Малкольм также это знал.
– Я в порядке, – ответил он, вытирая рот рукавом. Он сел прямо.
– Не спускай глаз с дороги. Не волнуйся обо мне.
– Может, пристегнёшься? – Спросил Эдон. За окном было темно, Лоусон ехал со скоростью чуть более 90 миль/ч1 с выключенными фарами.
– Никто не возражает, если ты причинишь себе боль, но мы бы не хотели выбирать лобовое стекло из волос.
Лоусон проворчал. Он пристально глядел на бесконечно чёрный тротуар, никаких уличных фонарей, только тёмное небо и бесконечная дорога. Он ехал быстро, потому что считал это забавным. Он ездил с выключенными фарами, так легче разглядеть адских псов в темноте.
Окулюс не мог быть так далеко, теперь, когда Малкольму было настолько больно. Самый молодой лучше всех ощущал присутствие Гончих, его живот действовал, как тревога, что давало выйти на шаг вперёд своих преследователей.
После того, как они потеряли Талу, им казалось, что они потеряли и Лоусона. Его братья знали причину. Он с Талой никого не обманул. Лоусон закрылся, как Эдон после их спасения, если не хуже. Он не говорил, не ел, только существовал. Его сердце разрушилось. Это было пыткой, не знать, что с ней случилось. Была ли она убита, или Гончие оставили её в живых.

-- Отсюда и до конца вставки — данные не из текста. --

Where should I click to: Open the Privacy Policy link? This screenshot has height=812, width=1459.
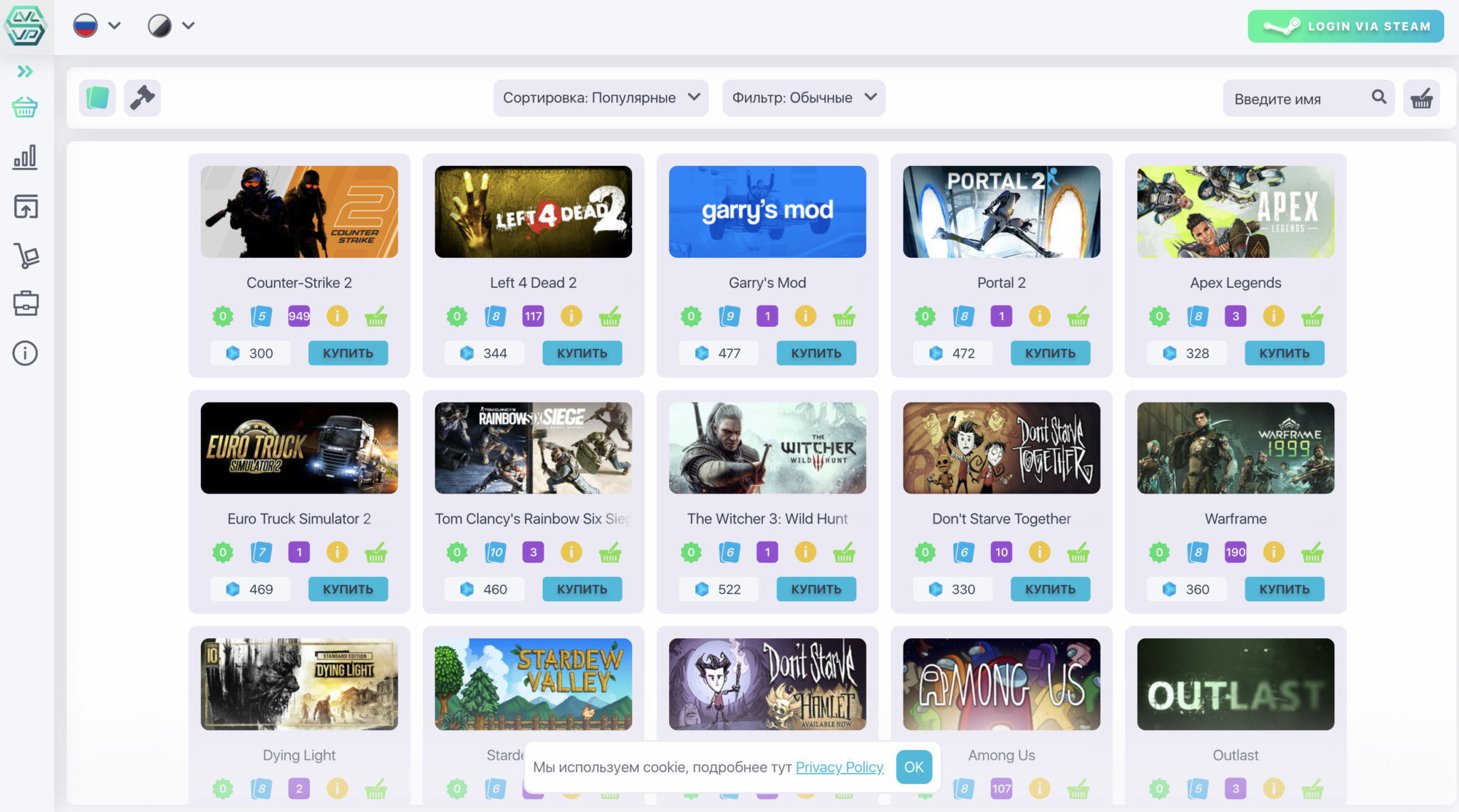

Прошло только несколько недель с восемнадцатого лунного дня, когда это случилось с Ахрамин. Существовала небольшая надежда на спасение. Ад – бесконечен, Тала может быть, где угодно. Он никогда не найдёт её. Поскольку прошли дни, может, её уже нет в живых.
Она ушла, это случилось.
Прежде…
Несколькими днями ранее Малкольм проснулся от своего крика.
– Это он, я могу видеть его!
«Он» был Ромулом, конечно. Великое животное Ада было когда-то в их головах.
– Ты видел Ромула? Где? – Спрашивал Эдон с повышенным голосом.
– Как будто, он был на луне. – Сказал Малкольм. – Он говорил с кем-то.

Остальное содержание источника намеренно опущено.